Je parlerai de tout ça au psy car je ne veux pas utiliser de mauvaises formules face à ma famille pour ne pas me brouiller définitivement non plus. Comme en ce moment j’ai envie d’envoyer tout le monde promener, inutile de vous expliquer que c’est pareil avec ma charmante famille…
En fait, ce ne serait que moi, je couperais les ponts avec eux. Que je puisse vivre ma vie sans des remarques sur mes choix de vie. On n’a qu’une vie n’est-ce-pas? Je ne fais de mal à personne et ne dérange personne, alors pourquoi ne me laissent-ils pas vivre ma vie bon sang???
La soeur avec qui j’ai eu de mauvais rapport tout mon enfance et même plus longtemps, est une personne qui veut gérer la vie des autres. Alors qu’elle est plutôt bête, excusez-moi de le dire. Il faut qu’elle se mèle de tout. Surtout de ce qui ne la regarde pas. Elle serait ma grande soeur, peut-être que je l’accepterais mieux, mais ce n’est pas le cas et ses propos sont très mal placés.

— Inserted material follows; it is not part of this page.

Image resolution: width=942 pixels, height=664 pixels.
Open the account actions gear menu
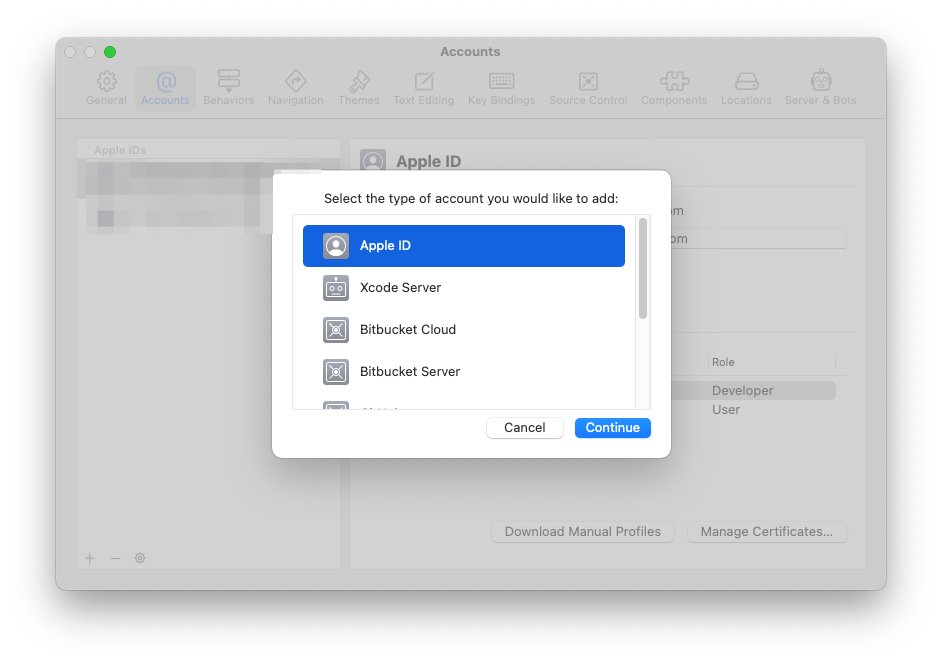click(x=140, y=558)
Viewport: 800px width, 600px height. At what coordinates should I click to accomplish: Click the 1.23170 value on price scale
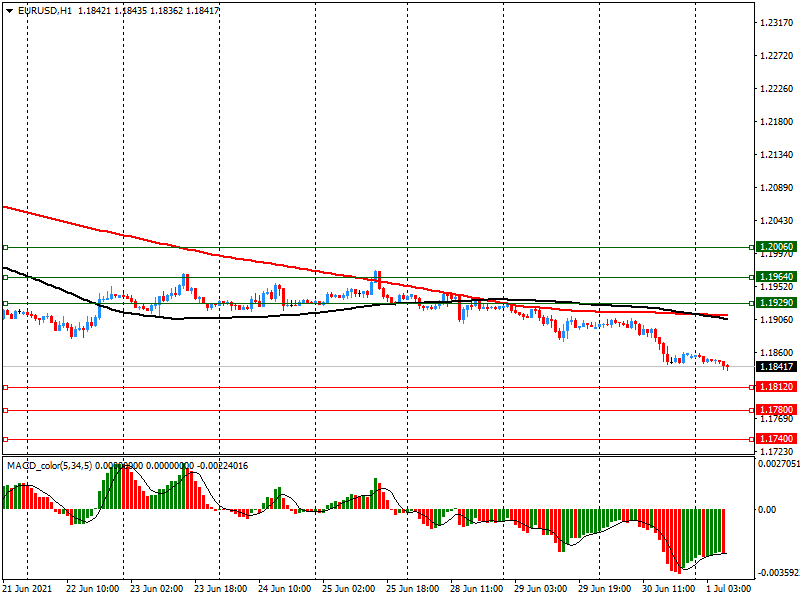tap(777, 22)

Ses réflexions blessantes à tout bout de champ. Une fois, alors que Fiancé et moi nous promenions avec elle et mes parents, lui et moi marchant devant car un trottoir n’est pas assez large pour tous, elle nous dit “si on vous dérange, vous avez qu’à le dire” Et ça d’une façon méchante. Mais de quoi je me mêle?? Tais-toi!! Je ne me permets jamais de parler ainsi aux autres!
L’autre jour, dispute au téléphone car je parlais de ma future robe de mariée et de mes futurs essais avec des amies qui vont se déplacer pour ça, elle me dit “mais c’est avec maman que tu dois les essayer, c’est avec sa mère qu’on doit faire ça, c’est pas autrement”. Mais ta gueule!!! Là; je l’ai remise à sa place, mais elle a insisté longtemps. Pas habituée à l’être aussi, remise à sa place. Elle est lourde, a un esprit étriqué au possible. Oh faut sortir de chez toi des fois, voir autre chose que ton tout petit monde!! Les autres ont le droit de ne pas être comme toi, de penser autrement… Et heureusement ^^ Bon, je ne lui ai pas dit ça, juste de se mêler de ses affaires…
Marre de ma famille de lourds!!
A une époque, j’ai pensé à vraiment couper les ponts. Au moment de ma mutation. Ne pas leur dire que je mutais, partir dans ma nouvelle vie sans qu’ils le sachent et ne plus leur donner de nouvelles. Je ne l’ai pas fait… Je pense que j’ai bien fait, mais là je voudrais vraiment prendre de la distance par rapport à eux. J’ai conscience qu’ils ne m’apportent que du mauvais en l’état actuel de nos relations.
Retrouver ma liberté.
Et faire ma vie sans eux. ![]()
Avec ma nouvelle famille que j’aime plus que tout: mon homme et mes bébés.